Supplied records »
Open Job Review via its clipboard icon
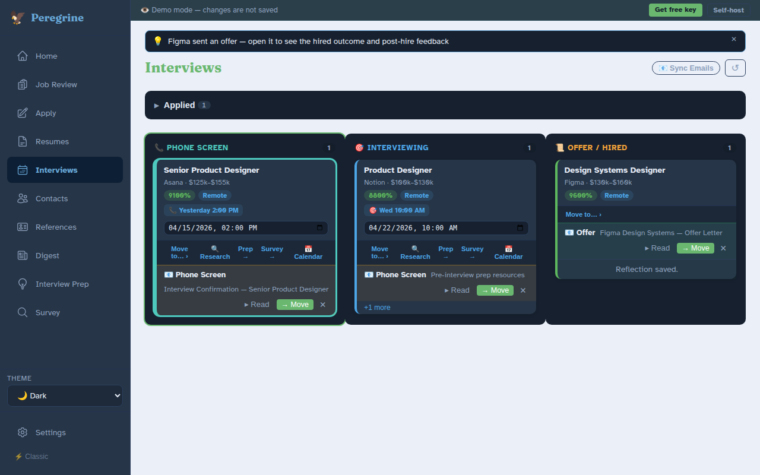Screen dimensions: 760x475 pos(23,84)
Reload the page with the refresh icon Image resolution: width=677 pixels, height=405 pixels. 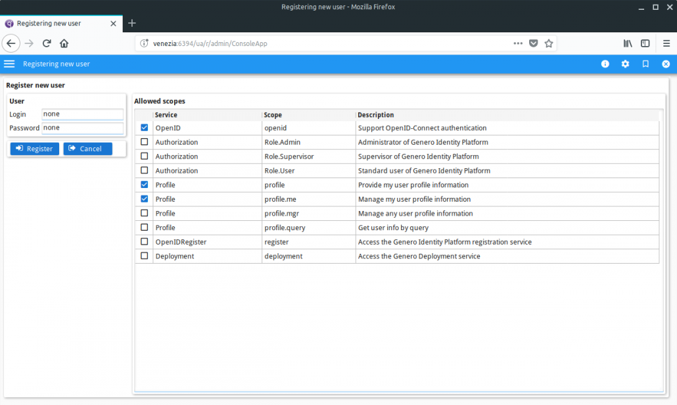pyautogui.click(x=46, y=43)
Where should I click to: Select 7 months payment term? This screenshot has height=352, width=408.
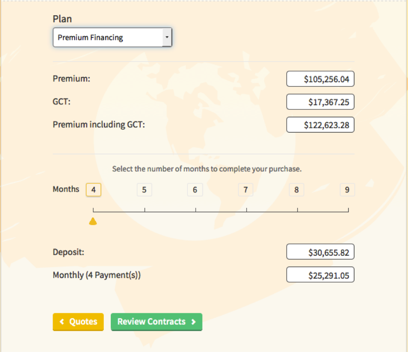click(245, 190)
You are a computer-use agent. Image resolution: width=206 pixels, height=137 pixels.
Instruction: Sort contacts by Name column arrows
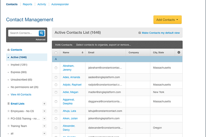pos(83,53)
* * *
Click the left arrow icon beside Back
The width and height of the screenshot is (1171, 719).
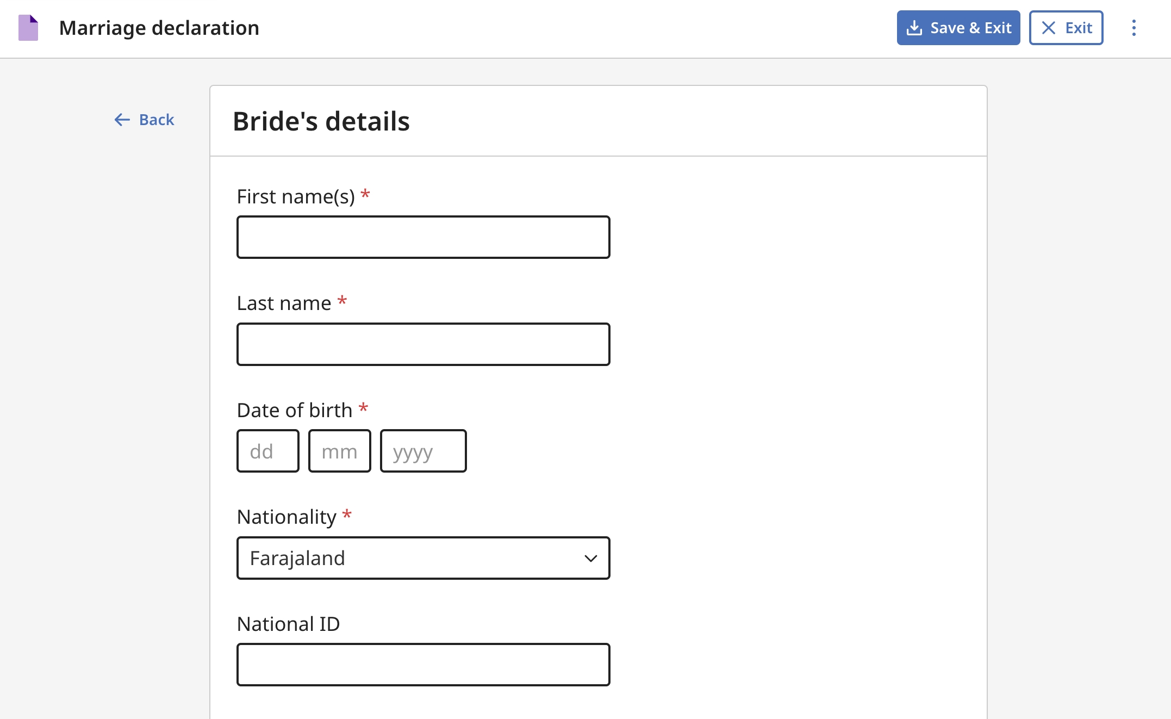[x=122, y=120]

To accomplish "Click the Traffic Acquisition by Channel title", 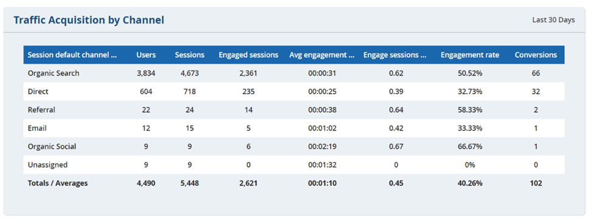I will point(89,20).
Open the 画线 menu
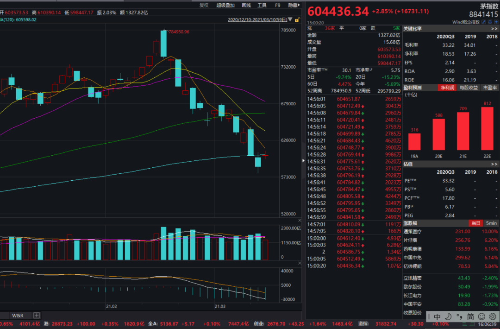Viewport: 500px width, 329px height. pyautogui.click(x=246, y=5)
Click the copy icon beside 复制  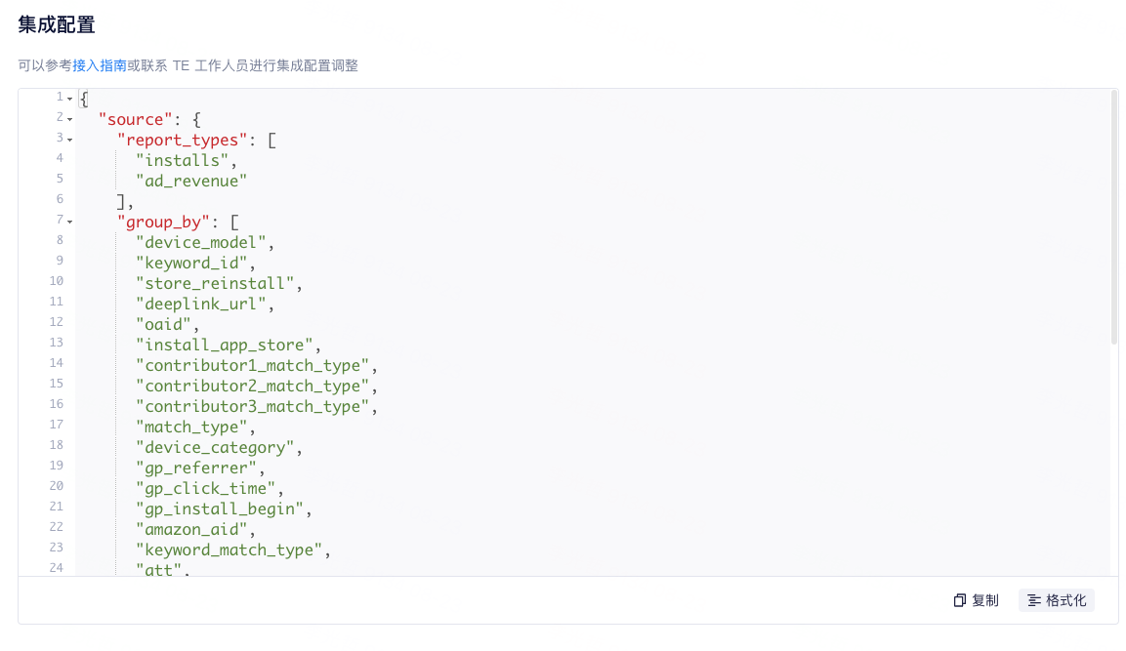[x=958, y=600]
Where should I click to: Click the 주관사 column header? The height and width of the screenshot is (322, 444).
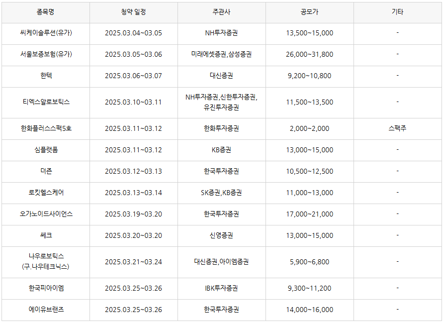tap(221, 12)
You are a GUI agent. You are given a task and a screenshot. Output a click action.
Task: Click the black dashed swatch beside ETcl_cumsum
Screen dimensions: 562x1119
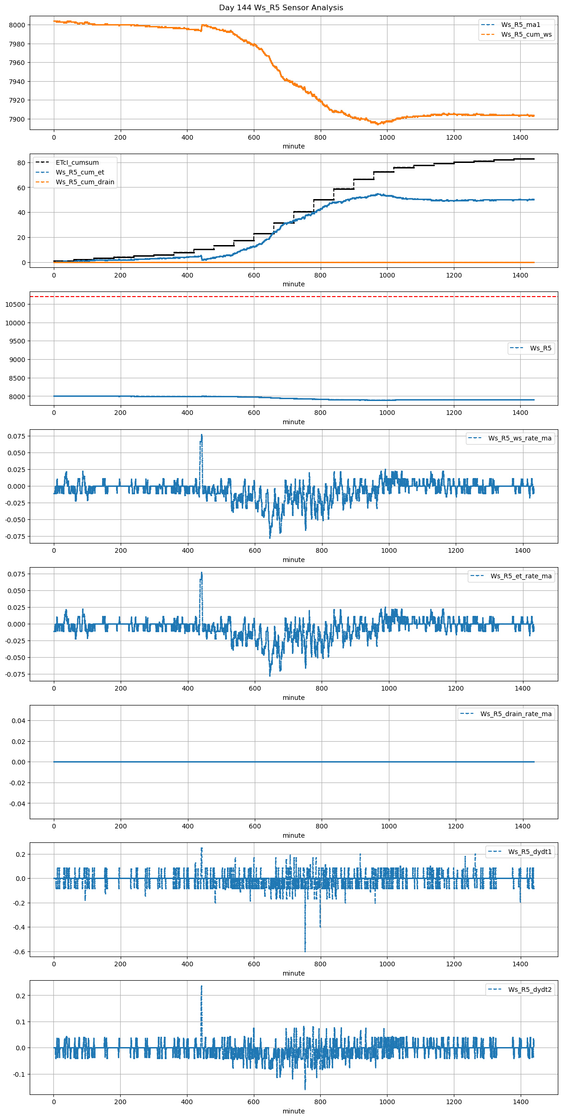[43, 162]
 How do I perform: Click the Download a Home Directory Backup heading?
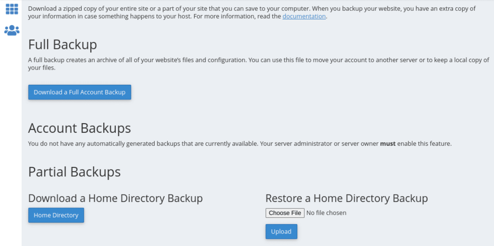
...
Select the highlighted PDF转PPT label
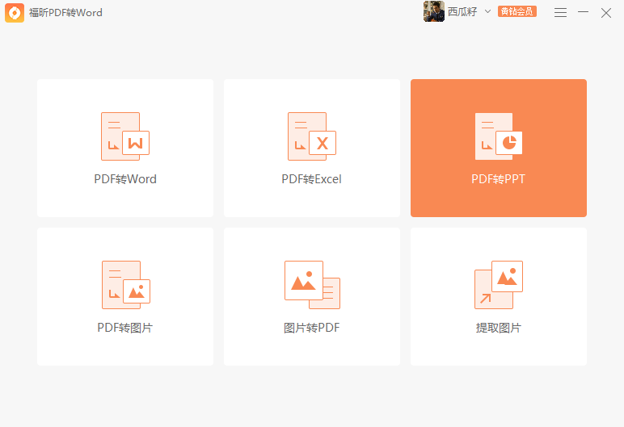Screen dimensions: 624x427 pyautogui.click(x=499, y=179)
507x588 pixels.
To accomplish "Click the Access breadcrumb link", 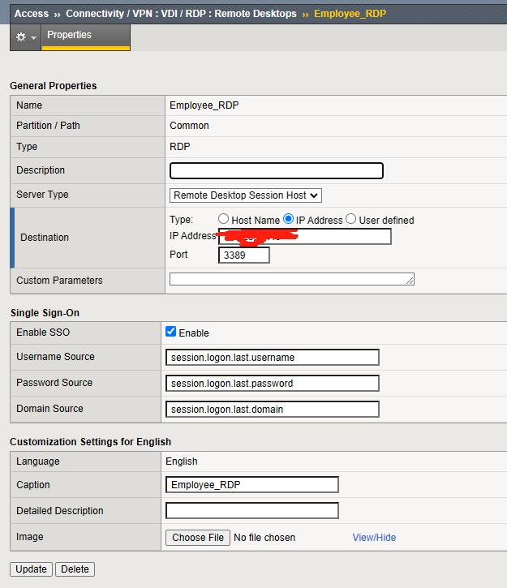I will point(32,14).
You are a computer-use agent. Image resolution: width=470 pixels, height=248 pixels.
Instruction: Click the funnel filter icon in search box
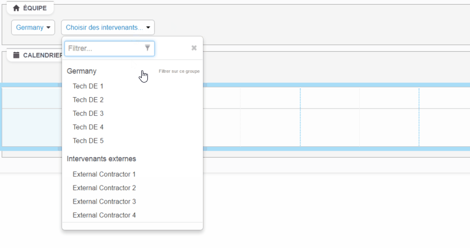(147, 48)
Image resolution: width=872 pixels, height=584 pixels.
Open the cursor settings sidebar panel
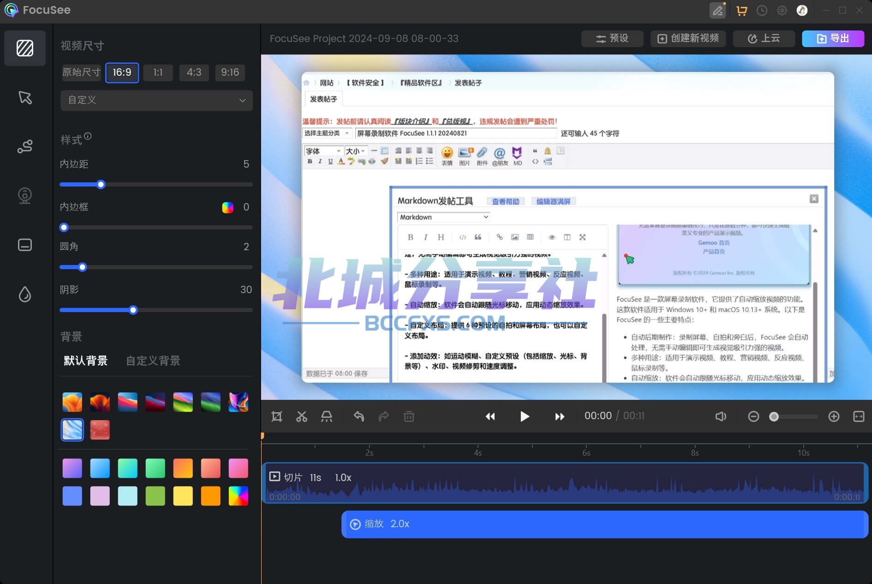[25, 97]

What to do » Look for the string "computer" in the records, and copy every line where it is found.

Exercise solution »
You are a computer-use agent. Image resolution: width=206 pixels, height=137 pixels.
You are a computer-use agent. Image resolution: width=470 pixels, height=248 pixels.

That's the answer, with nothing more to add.